Step 4: Restrict Access to Autodiscover and Other Endpoints

If possible, limit network access to Exchange endpoints that are being exploited.

Securing Your Exchange Server Against CVE-2026-42897: A Step-by-Step Mitigation Guide
Source: www.securityweek.com
  1. From a management workstation, update firewall rules to allow only trusted IP ranges to ports 443 and 80 on your Exchange server.
  2. Consider disabling older protocols (e.g., Outlook Anywhere) if not required – but test impact carefully.
  3. Use IIS IP Address and Domain Restrictions to whitelist only trusted internal networks for Autodiscover and EWS.

Step 5: Enable Strict Verification of TLS Certificates

Ensure all clients and servers validate certificates; this prevents some MITM-based variants.

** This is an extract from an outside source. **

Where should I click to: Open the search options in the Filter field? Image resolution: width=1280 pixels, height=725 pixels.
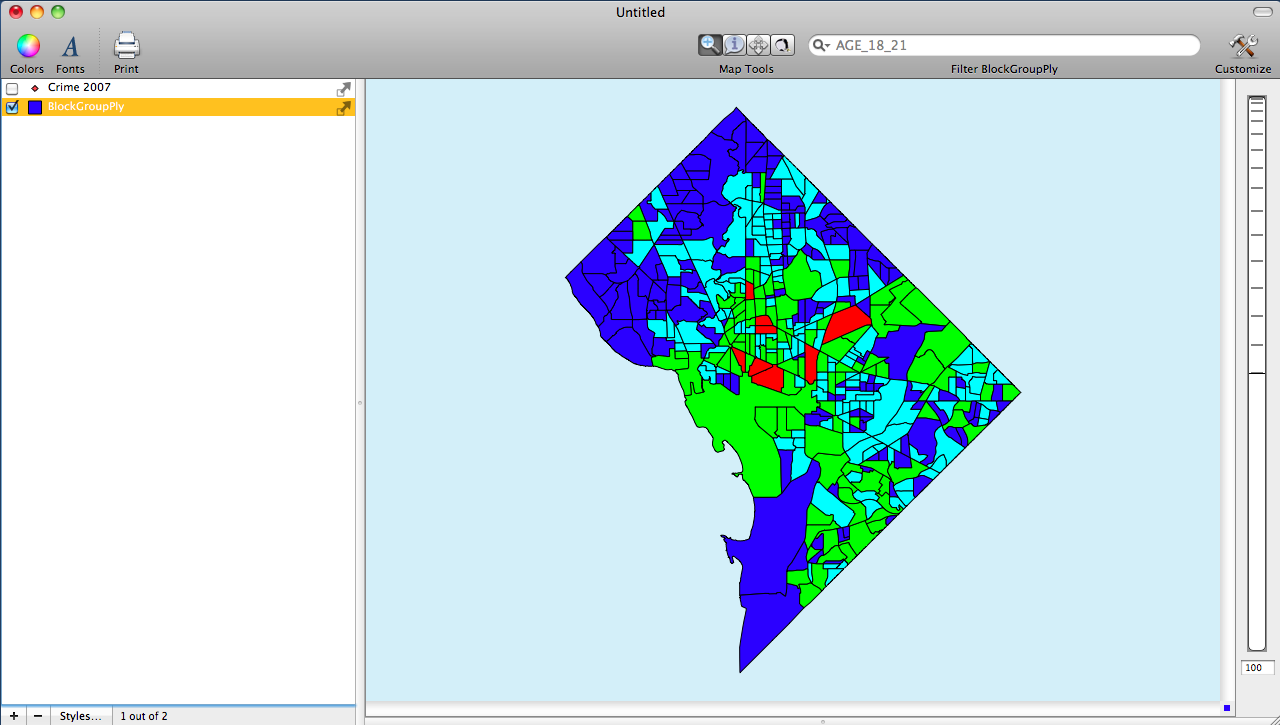click(820, 45)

  1. On Exchange Server, open Registry Editor (as admin).
  2. Navigate to HKLM\SYSTEM\CurrentControlSet\Control\SecurityProviders\SCHANNEL.
  3. Set EnableCertificateAuthority to 1 and DisableRemoteCertificateNameValidation to 0.
  4. Reboot the server or restart the Microsoft Exchange Active Directory Topology service.

Step 6: Monitor for Signs of Exploitation

Even after mitigations, stay vigilant.

  1. Enable audit logging in Exchange: Set-AdminAuditLogConfig -AdminAuditLogEnabled $true.
  2. Review IIS logs daily for suspicious patterns (e.g., repeated 401 errors, abnormal POST requests to /autodiscover).
  3. Use Microsoft Sentinel or your SIEM to correlate logs with CVE-2026-42897 indicators.